In summary, prior to prescribing ceftriaxone, a detailed allergy and medication history should be collected in pediatrics. It suggests that care providers should closely monitor drug reactions after administering via observing changes of complexion, consciousness and vital signs. Once hematuria is detected, the medication could be withdrawn immediately at the very early state of drug-induced HA event. For treatment, when hemolytic reaction discovered, epinephrine or dexamethasone and IVIG should be given to prevent following RBC`’s destruction and vasculature tissue damage. Simultaneously, PRBCs transfusion will be introduced to correct the state of anemia.
CONCLUSION
Ceftriaxone induced autoimmune hemolytic is extremely rare but could be severe as life-threatening condition stressed in pediatric. Its treatment is clinical challenging with poor outcome. Therefore, prevention is the key compared to treatment. Fortunately, advancement in genetic testing will identify culprit alleles in human genome to predict patient outcome with ceftriaxone therapy from safety perspective. Pharmacogenomic testing will help patients avoid ceftriaxone-induced hemolytic anemia reactions in the future.
SIGNIFICANCE STATEMENT
Board spectrum antibiotic such as ceftriaxone is required to control severe infection in certain cases. Additionally, antibiotic induced anaphylaxis has placed pediatric patients at higher risk of hemolytic syndrome compared to adult patients. Ceftriaxone-induced autoimmune hemolytic syndrome is rare but severe and sometimes life threatening especially in children demonstrated by high mortality rate.

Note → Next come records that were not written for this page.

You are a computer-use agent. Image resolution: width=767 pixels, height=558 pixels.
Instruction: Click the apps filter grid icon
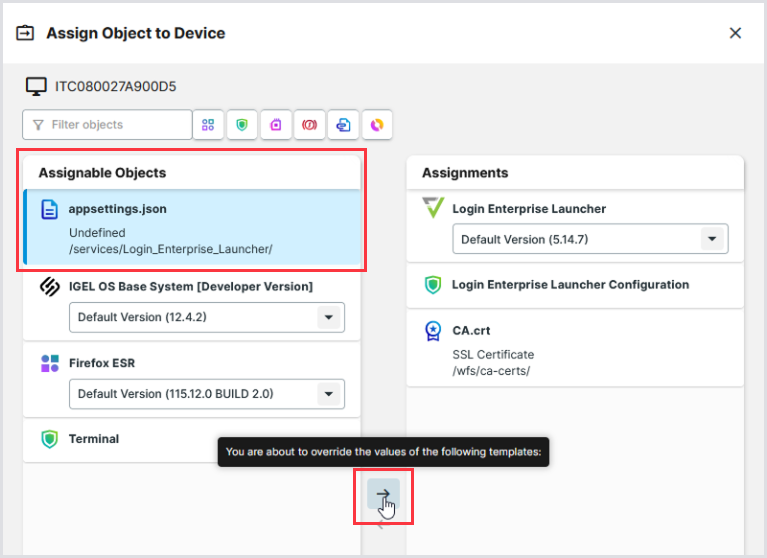[208, 125]
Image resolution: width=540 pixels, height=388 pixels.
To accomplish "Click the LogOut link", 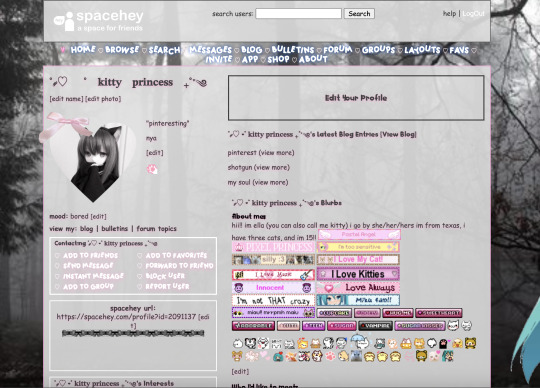I will pos(473,13).
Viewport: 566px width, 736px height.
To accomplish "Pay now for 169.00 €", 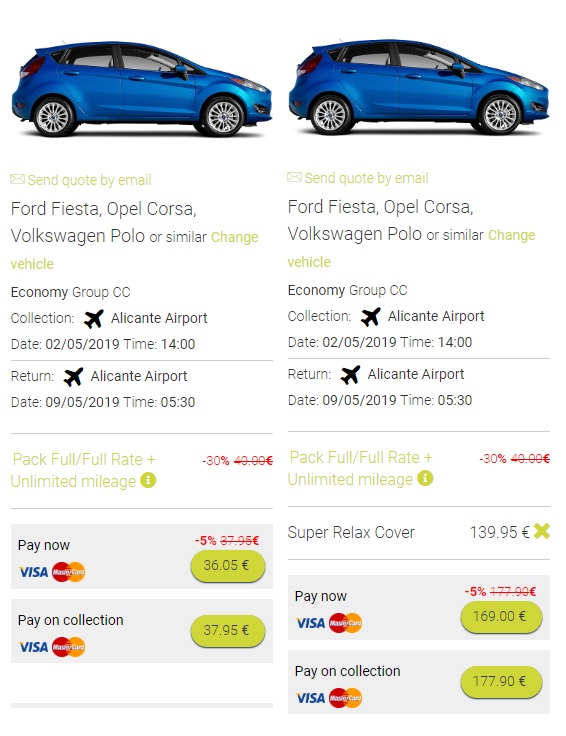I will point(501,616).
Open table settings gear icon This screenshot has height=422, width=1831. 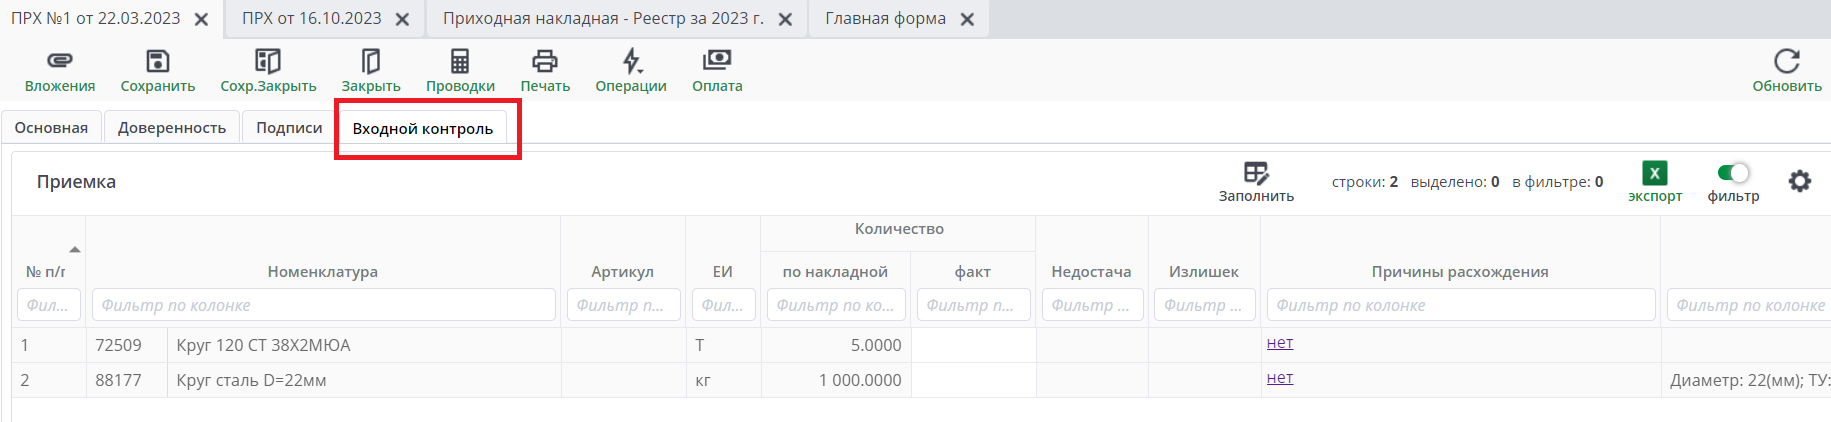[1799, 181]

This case report presented a 5-years-old male patient, who died in hospital within 12 h from acute heart failure secondary to ceftriaxone-induced hemolytic anemia, though all attempts were made to resuscitate. This case report will help physicians and researchers to recognize the severity of ceftriaxone-induced autoimmune hemolytic syndrome in pediatric patients and be aware of its’ management and monitoring that many physicians were overlook in empiric practice. Encouragingly, advanced genetic testing will play a revolutionary role in predicting and preventing drug-induced hemolytic syndrome in future clinical practice.